Sulla dittatura di Castro c’è però da dire qualche altra cosa. Ci si dimentica che prima di lui a Cuba comandava Batista che aveva fatto di quell’isola un casinò per i ricchi americani. Del resto Cuba, inserita come da regola nell’“asse del Male” se è diventata comunista non ha perso però i suoi connotati socialisti: la sanità e l’istruzione sono gratuite. Poi le infrastrutture sono allo sfascio come in tutti i regimi comunisti, ma questo senso di solidarietà sociale i cubani lo hanno conservato, tanto che durante il Covid mandarono in Italia cinquanta medici per darci una mano (naturalmente per i media italiani, da sempre sudditi degli yankee, erano spie come spie erano i medici militari russi che furono inviati da Putin nel nostro Paese).
Nei primi tempi della Revolución, ministro, si dava da fare anche partecipando al lavoro sui campi.
Il Che era un uomo dolcissimo. Sia durante l’apprendistato rivoluzionario, cioè l’avvicinamento all’Avana, sia dopo, quando ebbe il potere, trovava il tempo di scrivere ai familiari, in particolare alla madre e alla nonna. Il padre di Guevara, Rafael Guevara Lynch, che apparteneva alla medio alta borghesia argentina si meravigliava che “questo mio figliolo così affettuoso sia potuto diventare un rivoluzionario”. Affettuoso sì, ma intransigente. Quando i familiari del Che andarono all’Avana per incontrare il figlio furono trattati con affetto, ma messi nella condizione di tutti gli altri.

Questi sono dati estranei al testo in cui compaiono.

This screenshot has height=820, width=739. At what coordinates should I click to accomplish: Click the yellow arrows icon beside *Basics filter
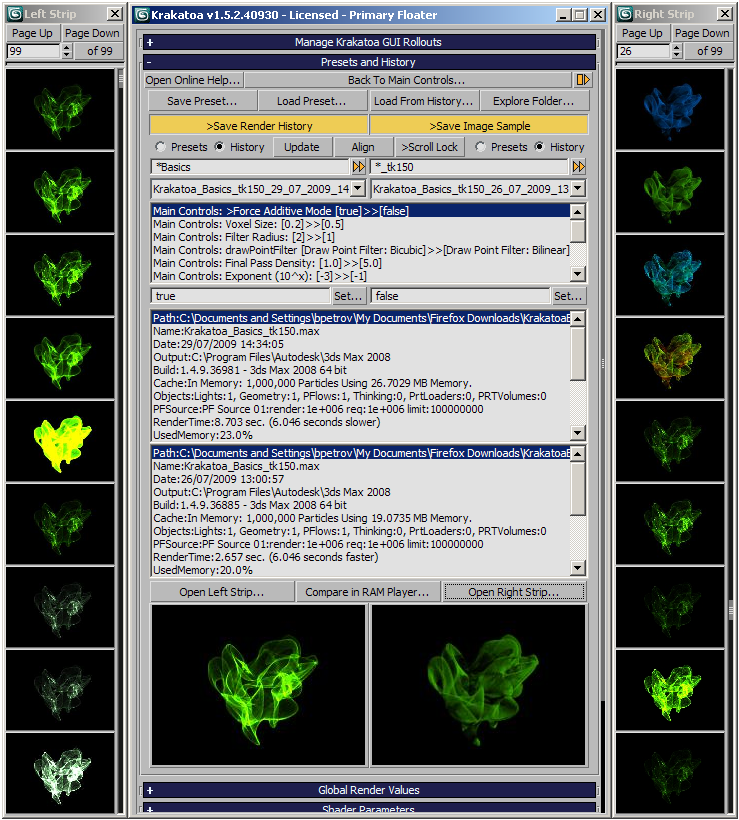pos(358,167)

I comunisti italiani, a loro modo, furono più coerenti nei confronti di Guevara. Mi ricordo di sprezzanti giudizi di Giorgio Amendola che gli rimproverava, forse non a torto dal suo punto di vista, una certa vaghezza ideologica, di essere un byroniano, un esteta, un Oscar Wilde delle armi, un dandy della Rivoluzione. Inoltre non sta nel Dna positivista dei comunisti che uno che ha preso il Potere lo abbandoni. Lo consideravano un segno di debolezza. Ma il Che non era un uomo ideologico, era un uomo d’azione.
Guevara soffriva da sempre di asma, per rimediare in qualche modo, quando era ancora in Argentina si mise giocare a Rugby. Ma una volta, sulla Sierra, fu colpito da un tremendo attacco e dovette stendersi a terra con la sola speranza che i nemici non arrivassero. Si salvò, anche grazie all’aiuto di un compagno.
Tutti gli uomini di potere, anche quelli non spregevoli, hanno un’arma decisiva per offendere e difendersi: il cinismo. Il Che ne mancava completamente, era un Don Chisciotte trasportato dalla Spagna al Sud America.
Nel frattempo i fasulli sostenitori di Guevara, a sinistra come a destra, sono diventati manager e imprenditori che esercitano il loro potere con un cinismo che farebbe invidia a quei “padroni delle ferriere” che fingevano di contestare.
Fosse di sinistra o di destra, o tutte due le cose, o nessuna, Guevara rimane un esempio, pressoché unico nel mondo moderno, dominato dal realismo e dalla forza del denaro sempre più prepotenti (“In un mondo dove il male è di casa e ha vinto sempre, dove regna il capitale, oggi più spietatamente” Guccini, Don Chisciotte, 2000).
Il Che quindi è dimenticato. Ma per noi, che fummo anarchici e libertari nella nostra adolescenza e lo rimaniamo, Ernesto Guevara de la Serna è un mito che non rinneghiamo.
“Hasta la vista, hasta siempre, comandante Che Guevara”.